The problem: Look through the data below for the line with "The height and width of the screenshot is (768, 1366).", and transcribe it exactly together with each line after it up to and including the line with "You are a computer-use agent. 902x400 pixels.". Give nothing else.

Source information:
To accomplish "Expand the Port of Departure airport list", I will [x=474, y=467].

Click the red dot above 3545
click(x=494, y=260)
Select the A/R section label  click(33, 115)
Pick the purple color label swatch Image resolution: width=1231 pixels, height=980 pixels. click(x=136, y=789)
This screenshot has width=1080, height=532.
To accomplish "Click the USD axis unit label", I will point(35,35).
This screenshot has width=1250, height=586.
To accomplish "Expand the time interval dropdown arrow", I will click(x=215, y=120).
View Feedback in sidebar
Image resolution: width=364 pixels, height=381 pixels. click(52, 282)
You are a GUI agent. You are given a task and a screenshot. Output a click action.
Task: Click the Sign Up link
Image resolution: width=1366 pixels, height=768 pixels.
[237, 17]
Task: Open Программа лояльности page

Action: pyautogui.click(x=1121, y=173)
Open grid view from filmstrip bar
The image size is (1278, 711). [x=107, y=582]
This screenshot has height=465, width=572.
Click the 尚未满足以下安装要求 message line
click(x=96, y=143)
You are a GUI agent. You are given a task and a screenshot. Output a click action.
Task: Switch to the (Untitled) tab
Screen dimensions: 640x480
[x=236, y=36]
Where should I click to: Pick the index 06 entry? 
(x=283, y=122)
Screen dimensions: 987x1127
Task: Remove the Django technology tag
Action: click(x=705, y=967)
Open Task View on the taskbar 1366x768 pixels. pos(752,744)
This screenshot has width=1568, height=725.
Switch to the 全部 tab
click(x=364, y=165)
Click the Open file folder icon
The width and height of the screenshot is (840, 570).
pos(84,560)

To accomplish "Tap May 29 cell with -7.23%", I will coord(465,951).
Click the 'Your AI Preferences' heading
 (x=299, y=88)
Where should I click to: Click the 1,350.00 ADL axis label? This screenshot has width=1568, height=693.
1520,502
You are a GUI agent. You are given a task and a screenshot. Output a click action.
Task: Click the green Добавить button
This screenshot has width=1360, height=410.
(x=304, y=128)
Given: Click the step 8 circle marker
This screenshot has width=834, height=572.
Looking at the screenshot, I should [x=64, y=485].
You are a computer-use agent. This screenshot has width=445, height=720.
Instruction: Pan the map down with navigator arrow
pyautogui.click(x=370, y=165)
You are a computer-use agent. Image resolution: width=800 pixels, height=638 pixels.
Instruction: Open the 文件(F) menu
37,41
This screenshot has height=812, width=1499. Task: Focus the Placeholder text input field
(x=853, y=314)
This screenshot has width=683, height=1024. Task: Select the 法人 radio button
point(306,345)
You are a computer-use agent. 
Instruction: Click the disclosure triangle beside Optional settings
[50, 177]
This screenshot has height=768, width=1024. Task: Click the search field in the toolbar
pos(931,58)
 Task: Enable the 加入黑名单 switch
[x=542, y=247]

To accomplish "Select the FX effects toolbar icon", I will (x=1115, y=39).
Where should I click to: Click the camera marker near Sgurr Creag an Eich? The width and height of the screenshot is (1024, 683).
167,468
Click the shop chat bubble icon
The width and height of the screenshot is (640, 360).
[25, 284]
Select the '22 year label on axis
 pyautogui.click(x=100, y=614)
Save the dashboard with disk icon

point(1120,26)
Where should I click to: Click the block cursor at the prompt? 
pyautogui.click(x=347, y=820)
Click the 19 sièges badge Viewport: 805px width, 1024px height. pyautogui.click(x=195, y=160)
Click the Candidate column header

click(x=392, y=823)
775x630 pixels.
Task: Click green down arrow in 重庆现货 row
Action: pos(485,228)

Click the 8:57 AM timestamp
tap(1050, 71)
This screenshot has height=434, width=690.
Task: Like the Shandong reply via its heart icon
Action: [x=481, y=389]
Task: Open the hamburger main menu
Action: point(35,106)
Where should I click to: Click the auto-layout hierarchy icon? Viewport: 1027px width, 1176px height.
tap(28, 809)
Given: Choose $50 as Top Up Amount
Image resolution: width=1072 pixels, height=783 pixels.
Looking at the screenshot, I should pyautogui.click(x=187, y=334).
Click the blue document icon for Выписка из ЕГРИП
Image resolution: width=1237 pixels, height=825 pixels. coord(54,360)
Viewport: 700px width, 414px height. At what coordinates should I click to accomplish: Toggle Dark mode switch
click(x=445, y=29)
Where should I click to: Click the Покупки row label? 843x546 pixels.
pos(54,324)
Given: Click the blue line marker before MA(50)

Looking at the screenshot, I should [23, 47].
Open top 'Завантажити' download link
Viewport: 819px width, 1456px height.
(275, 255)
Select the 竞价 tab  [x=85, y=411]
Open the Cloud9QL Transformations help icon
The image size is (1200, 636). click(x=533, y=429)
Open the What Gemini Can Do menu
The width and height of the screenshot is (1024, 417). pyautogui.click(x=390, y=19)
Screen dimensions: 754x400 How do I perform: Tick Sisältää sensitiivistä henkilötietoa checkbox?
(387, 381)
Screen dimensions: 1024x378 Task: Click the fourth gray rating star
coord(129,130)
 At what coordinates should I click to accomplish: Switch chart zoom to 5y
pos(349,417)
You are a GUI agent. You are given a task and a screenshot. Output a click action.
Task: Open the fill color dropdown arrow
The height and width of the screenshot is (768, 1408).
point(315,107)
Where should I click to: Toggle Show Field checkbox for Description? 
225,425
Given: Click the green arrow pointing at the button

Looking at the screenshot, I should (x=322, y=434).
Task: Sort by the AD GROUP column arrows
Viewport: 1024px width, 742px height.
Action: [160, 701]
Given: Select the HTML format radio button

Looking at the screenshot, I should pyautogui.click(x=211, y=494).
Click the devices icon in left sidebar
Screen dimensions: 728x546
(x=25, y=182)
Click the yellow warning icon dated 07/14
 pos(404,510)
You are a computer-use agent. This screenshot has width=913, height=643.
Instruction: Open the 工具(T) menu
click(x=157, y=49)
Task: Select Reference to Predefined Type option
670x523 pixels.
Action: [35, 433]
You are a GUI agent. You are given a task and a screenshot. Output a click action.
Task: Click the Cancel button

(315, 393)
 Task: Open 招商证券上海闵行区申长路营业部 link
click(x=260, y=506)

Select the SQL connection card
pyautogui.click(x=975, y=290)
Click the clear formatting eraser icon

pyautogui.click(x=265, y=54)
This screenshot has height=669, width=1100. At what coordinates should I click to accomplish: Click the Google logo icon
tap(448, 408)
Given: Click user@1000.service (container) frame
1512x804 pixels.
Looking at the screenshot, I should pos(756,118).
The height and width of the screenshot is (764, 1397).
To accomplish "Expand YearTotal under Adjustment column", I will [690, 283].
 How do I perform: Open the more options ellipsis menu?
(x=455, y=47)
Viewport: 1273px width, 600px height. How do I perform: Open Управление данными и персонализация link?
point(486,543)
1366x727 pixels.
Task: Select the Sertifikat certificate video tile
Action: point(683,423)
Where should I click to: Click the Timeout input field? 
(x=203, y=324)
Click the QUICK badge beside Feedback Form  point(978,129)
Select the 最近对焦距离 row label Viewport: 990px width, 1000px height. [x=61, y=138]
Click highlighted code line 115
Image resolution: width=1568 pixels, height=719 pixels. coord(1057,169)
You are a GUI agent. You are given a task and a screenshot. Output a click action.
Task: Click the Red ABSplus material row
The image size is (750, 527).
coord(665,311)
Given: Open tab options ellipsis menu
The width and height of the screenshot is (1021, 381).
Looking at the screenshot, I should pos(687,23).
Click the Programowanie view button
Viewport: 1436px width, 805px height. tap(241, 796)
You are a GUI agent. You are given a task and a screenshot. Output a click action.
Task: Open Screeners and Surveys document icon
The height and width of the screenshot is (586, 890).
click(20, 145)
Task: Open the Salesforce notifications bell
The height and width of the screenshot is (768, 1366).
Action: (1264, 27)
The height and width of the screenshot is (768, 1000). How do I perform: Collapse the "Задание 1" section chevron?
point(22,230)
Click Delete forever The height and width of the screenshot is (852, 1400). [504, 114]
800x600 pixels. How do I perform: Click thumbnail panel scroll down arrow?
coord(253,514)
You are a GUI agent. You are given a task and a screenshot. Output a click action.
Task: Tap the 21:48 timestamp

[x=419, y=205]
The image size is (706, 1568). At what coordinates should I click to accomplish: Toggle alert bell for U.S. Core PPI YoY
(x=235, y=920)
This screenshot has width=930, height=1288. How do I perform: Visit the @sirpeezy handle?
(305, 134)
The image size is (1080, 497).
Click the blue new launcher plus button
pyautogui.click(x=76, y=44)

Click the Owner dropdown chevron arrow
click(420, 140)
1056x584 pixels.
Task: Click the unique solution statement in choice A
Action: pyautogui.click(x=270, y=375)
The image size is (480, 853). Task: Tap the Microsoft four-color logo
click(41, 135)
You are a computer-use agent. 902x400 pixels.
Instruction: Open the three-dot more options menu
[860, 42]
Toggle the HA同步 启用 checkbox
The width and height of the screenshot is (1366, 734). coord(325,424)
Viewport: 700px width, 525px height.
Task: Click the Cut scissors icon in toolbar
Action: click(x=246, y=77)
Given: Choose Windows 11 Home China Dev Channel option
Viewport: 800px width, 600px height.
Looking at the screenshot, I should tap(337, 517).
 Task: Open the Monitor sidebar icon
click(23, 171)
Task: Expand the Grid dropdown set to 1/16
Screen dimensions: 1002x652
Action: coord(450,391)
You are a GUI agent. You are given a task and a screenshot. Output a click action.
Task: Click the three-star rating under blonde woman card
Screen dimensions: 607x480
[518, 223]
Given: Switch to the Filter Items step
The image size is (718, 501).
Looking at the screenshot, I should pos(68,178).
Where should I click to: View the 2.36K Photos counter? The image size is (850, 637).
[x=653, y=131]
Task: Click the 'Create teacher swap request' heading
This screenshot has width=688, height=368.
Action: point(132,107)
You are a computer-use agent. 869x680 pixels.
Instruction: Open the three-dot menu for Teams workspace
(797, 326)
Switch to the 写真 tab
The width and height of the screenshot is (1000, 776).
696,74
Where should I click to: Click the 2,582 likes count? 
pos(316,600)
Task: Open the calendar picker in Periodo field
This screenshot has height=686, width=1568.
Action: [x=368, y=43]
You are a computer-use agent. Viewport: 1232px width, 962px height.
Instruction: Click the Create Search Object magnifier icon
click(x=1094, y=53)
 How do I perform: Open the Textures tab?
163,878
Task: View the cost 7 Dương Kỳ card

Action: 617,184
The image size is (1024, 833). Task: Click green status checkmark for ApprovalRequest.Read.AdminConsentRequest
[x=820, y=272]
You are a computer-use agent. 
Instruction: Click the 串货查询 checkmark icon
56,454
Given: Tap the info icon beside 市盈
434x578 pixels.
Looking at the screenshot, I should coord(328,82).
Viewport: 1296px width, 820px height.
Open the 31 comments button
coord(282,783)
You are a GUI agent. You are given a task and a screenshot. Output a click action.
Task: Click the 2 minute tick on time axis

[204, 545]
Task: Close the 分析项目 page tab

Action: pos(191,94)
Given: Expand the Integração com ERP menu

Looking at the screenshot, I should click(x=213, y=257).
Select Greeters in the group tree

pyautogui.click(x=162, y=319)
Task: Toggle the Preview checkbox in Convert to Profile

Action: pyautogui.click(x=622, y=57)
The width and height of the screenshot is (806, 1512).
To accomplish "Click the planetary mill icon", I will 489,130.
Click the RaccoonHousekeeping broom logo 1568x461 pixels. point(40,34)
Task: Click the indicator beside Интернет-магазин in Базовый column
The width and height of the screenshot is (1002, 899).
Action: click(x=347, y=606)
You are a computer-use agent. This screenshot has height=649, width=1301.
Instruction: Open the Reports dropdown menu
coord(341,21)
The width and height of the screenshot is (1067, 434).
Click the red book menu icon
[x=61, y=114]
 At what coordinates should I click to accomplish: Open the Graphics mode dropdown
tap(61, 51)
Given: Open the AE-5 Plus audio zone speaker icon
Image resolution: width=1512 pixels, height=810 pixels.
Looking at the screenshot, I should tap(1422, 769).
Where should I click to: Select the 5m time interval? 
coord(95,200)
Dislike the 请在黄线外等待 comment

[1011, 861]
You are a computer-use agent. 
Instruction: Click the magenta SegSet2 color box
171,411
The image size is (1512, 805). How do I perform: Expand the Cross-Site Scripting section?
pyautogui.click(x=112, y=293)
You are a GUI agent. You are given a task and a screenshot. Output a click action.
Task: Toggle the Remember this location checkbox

Solution for this exercise:
The height and width of the screenshot is (768, 1366).
Action: (1264, 27)
The height and width of the screenshot is (768, 1000). How do I perform: Collapse the "Задание 1" section chevron?
point(22,230)
Click Delete forever The height and width of the screenshot is (852, 1400). [504, 114]
800x600 pixels. How do I perform: Click thumbnail panel scroll down arrow?
coord(253,514)
You are a GUI agent. You are given a task and a screenshot. Output a click action.
Task: Tap the 21:48 timestamp

[x=419, y=205]
The image size is (706, 1568). At what coordinates should I click to accomplish: Toggle alert bell for U.S. Core PPI YoY
(x=235, y=920)
This screenshot has width=930, height=1288. How do I perform: Visit the @sirpeezy handle?
(305, 134)
The image size is (1080, 497).
Click the blue new launcher plus button
pyautogui.click(x=76, y=44)

Click the Owner dropdown chevron arrow
click(420, 140)
1056x584 pixels.
Task: Click the unique solution statement in choice A
Action: pyautogui.click(x=270, y=375)
The image size is (480, 853). Task: Tap the Microsoft four-color logo
click(41, 135)
You are a computer-use agent. 902x400 pixels.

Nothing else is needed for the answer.